### Work request
Return each line of the records below that contains the word "Follow".

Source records
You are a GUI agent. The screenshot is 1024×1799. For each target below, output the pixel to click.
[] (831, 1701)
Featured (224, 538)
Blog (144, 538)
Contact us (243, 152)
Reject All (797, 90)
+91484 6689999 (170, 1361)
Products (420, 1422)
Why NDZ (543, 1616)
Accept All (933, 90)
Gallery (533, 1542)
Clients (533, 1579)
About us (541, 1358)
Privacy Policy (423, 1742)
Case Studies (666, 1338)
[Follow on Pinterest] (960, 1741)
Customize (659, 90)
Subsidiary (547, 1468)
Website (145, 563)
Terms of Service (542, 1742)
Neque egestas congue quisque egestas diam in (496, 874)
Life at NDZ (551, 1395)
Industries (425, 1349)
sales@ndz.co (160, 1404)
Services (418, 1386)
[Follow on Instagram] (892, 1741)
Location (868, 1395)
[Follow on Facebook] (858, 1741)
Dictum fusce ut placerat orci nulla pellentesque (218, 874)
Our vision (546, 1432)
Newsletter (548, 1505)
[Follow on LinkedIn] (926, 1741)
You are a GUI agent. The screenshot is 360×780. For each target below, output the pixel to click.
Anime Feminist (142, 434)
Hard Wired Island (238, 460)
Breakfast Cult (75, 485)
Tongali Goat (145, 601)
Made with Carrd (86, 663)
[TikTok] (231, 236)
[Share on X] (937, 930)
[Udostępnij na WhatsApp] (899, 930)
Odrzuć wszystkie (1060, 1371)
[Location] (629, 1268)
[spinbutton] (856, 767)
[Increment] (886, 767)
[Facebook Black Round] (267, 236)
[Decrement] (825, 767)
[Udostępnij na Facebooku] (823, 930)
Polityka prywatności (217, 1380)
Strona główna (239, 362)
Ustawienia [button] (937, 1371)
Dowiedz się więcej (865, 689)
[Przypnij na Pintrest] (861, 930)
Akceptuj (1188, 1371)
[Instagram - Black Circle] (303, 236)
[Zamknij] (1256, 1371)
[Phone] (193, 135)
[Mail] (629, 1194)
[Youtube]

### The completed task
[Follow on Pinterest] (960, 1741)
[Follow on Instagram] (892, 1741)
[Follow on Facebook] (858, 1741)
[Follow on LinkedIn] (926, 1741)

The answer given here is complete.